Japan nuclear plant: Panic buyers seek out salt, seaweed and red wine as rumour fuels fallout fears
As nuclear panic began to spread around the world, pharmacies and supermarkets thousands of miles from Japan began to run out of anything and everything that was even rumoured to prevent radiation poisoning.
Shoppers mob a supermarket to buy salt in Lanzhou, ChinaPhoto: AP
By Gordon Rayner, Chief Reporter7:30AM GMT 18 Mar 2011
Russia saw a run on red wine and seaweed; in China people were buying massive amounts of salt, and chemists as far away as Bulgaria reported shortages of iodine tablets.
No matter how many scientists were wheeled out to reassure people that radiation levels outside Japan would not pose a threat to health, widespread distrust of official advice meant thousands placed more faith in old wives' tales.
In China, the government called for calm after shoppers bought huge quantities of salt in the belief that it contains enough iodine to block radiation.

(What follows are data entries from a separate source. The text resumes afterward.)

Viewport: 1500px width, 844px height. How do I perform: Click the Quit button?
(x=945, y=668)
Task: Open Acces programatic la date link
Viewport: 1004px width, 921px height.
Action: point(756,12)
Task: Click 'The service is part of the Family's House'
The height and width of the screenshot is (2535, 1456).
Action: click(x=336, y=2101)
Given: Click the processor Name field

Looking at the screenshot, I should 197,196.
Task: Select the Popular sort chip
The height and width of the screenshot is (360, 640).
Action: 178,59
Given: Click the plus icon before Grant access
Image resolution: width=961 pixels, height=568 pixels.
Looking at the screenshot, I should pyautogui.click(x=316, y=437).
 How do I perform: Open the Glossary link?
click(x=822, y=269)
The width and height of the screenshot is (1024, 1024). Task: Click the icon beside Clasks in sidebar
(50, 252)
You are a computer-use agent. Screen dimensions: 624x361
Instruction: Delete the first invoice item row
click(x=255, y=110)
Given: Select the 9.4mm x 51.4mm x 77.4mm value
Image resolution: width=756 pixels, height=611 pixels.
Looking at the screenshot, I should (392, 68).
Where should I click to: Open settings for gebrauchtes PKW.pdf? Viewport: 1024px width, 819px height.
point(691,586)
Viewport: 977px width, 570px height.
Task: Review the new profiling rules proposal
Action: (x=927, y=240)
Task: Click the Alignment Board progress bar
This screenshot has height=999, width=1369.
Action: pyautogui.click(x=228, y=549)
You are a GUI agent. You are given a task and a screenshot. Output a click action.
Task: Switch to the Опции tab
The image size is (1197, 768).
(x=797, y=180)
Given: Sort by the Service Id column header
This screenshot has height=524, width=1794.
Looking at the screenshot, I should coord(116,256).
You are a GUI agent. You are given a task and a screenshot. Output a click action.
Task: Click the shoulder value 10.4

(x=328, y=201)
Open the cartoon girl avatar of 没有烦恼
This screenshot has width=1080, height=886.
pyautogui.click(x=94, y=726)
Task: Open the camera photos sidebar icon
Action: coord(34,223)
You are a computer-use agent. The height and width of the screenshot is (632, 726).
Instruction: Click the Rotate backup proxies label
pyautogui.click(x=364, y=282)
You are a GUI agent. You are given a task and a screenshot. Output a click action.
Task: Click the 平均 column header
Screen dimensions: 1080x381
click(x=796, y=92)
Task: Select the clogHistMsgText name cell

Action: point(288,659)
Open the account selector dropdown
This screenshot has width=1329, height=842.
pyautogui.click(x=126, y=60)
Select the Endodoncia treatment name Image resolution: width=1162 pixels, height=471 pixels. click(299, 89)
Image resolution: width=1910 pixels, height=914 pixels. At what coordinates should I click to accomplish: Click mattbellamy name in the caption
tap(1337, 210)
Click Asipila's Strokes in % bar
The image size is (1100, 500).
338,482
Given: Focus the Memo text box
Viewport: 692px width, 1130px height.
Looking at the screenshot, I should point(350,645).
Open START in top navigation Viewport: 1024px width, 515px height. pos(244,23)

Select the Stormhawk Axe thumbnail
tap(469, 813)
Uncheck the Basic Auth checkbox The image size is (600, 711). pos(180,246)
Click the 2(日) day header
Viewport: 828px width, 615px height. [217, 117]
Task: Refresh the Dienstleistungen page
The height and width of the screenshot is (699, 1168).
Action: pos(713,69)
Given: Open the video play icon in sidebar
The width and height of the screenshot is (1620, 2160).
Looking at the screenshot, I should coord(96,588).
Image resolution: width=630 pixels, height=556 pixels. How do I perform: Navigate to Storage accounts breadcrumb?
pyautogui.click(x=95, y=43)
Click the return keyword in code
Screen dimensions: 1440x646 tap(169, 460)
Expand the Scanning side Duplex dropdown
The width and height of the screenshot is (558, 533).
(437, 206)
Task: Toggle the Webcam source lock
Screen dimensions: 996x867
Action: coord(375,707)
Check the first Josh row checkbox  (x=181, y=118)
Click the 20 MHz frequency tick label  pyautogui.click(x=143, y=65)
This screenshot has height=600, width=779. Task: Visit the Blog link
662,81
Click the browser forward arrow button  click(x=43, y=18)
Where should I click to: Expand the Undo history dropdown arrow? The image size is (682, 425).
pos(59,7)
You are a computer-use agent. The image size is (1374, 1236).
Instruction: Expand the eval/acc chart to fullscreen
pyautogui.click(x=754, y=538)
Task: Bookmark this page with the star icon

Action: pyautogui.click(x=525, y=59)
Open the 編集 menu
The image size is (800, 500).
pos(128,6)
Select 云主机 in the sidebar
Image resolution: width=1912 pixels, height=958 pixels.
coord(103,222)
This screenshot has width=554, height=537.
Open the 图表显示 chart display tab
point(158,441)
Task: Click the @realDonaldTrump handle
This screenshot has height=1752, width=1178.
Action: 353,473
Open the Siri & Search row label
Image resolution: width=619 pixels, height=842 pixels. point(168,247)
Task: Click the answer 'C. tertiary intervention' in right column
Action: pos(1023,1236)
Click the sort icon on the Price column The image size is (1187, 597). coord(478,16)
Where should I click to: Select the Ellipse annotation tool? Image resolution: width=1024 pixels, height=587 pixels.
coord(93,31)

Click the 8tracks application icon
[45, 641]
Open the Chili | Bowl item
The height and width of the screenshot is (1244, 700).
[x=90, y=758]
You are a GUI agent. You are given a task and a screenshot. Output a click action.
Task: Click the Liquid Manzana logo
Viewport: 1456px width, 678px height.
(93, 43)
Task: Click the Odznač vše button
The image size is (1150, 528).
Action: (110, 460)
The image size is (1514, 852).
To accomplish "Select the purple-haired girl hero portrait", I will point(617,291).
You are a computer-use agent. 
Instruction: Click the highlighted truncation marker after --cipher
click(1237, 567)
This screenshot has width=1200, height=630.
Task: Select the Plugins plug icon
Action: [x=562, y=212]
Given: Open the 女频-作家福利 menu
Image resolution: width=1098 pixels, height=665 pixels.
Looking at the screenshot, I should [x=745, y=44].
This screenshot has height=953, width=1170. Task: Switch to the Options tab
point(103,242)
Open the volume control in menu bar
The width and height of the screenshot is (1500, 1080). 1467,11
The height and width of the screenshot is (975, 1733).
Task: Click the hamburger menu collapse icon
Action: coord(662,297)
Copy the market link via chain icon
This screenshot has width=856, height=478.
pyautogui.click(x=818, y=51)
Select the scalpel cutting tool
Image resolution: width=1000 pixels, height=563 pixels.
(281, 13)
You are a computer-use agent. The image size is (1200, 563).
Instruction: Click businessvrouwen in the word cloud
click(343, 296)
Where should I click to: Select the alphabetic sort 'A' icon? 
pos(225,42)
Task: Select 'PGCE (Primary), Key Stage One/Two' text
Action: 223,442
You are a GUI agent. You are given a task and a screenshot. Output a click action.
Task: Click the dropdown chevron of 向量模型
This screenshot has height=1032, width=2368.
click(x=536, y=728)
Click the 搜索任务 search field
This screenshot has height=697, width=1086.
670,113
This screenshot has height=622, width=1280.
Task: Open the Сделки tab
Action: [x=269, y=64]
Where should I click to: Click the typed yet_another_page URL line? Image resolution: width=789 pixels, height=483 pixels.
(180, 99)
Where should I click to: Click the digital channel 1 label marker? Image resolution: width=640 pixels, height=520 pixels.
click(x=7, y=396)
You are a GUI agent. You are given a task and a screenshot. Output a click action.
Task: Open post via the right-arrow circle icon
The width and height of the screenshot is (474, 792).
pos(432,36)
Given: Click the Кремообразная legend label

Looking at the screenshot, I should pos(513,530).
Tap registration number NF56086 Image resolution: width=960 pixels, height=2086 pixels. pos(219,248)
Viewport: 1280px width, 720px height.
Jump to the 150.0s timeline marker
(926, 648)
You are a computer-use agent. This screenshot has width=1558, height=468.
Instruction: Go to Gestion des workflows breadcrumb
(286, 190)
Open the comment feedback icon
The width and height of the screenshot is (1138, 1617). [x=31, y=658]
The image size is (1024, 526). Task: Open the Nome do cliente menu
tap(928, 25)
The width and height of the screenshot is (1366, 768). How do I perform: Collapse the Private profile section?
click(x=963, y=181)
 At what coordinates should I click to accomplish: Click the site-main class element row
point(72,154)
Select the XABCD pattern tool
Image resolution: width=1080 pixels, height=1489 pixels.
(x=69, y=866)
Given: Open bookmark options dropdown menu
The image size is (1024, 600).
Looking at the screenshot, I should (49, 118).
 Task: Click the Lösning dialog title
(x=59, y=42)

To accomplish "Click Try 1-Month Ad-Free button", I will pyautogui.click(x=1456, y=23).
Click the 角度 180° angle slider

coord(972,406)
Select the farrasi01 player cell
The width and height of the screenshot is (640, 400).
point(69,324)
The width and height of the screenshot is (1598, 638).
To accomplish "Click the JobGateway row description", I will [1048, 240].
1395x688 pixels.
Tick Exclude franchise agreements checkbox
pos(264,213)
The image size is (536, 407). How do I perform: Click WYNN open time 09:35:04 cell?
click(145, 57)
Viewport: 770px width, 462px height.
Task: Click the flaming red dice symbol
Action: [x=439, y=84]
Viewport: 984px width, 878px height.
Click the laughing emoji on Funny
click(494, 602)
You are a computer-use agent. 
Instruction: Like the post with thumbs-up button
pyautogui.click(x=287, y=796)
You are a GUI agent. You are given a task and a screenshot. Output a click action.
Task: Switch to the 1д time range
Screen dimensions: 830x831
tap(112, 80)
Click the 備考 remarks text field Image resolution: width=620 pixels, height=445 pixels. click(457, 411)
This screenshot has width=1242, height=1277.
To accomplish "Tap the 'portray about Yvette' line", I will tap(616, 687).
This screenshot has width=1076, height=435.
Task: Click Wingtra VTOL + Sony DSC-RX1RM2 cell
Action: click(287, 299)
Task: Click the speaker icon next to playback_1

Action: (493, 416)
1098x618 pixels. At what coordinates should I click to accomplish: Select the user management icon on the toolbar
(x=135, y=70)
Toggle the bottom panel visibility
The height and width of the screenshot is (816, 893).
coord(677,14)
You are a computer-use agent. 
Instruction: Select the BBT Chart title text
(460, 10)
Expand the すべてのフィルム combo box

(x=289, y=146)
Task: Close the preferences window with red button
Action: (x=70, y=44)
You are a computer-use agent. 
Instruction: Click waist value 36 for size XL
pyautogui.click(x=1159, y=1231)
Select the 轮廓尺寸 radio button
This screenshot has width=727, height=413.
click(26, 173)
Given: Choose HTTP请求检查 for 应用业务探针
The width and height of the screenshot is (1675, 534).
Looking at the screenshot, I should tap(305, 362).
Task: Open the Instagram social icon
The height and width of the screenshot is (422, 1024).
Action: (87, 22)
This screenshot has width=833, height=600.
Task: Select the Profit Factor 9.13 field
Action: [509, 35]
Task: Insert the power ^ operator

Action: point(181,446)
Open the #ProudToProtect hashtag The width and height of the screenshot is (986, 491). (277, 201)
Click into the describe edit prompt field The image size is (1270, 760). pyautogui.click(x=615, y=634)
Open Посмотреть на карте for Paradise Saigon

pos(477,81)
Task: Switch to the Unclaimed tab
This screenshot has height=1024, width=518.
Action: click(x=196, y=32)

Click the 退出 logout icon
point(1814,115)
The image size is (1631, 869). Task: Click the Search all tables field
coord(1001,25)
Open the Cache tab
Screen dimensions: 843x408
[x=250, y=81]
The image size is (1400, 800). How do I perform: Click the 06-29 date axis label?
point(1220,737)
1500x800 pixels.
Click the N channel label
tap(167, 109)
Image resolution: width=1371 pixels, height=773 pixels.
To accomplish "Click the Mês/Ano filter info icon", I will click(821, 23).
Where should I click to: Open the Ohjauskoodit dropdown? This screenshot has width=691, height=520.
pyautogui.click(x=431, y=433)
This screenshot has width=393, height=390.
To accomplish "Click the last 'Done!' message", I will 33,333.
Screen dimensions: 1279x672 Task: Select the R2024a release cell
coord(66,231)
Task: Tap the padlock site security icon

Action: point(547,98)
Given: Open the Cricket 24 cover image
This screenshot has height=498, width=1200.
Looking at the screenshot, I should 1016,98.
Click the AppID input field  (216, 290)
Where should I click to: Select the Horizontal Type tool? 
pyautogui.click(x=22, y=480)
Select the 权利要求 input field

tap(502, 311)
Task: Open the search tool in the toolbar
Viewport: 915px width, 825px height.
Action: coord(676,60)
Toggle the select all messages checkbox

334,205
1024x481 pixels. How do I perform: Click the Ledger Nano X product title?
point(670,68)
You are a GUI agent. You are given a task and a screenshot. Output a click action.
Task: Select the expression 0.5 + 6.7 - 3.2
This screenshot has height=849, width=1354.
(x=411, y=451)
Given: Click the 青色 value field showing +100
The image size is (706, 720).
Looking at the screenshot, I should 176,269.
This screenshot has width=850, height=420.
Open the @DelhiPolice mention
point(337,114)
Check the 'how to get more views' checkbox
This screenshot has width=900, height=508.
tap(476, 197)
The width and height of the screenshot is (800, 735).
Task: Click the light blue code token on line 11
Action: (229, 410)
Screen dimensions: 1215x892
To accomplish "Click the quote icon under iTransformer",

Potassium iodide tablets, which prevent the body from absorbing radiation, have been handed out in Japan to those living near the stricken Fukushima power plant, and in China iodine is added to salt to help prevent iodine deficiency.
The mere mention of the word iodine was enough to prompt panic buying of salt amid fears that a change in the wind direction could blow a radioactive cloud across China from its near neighbour.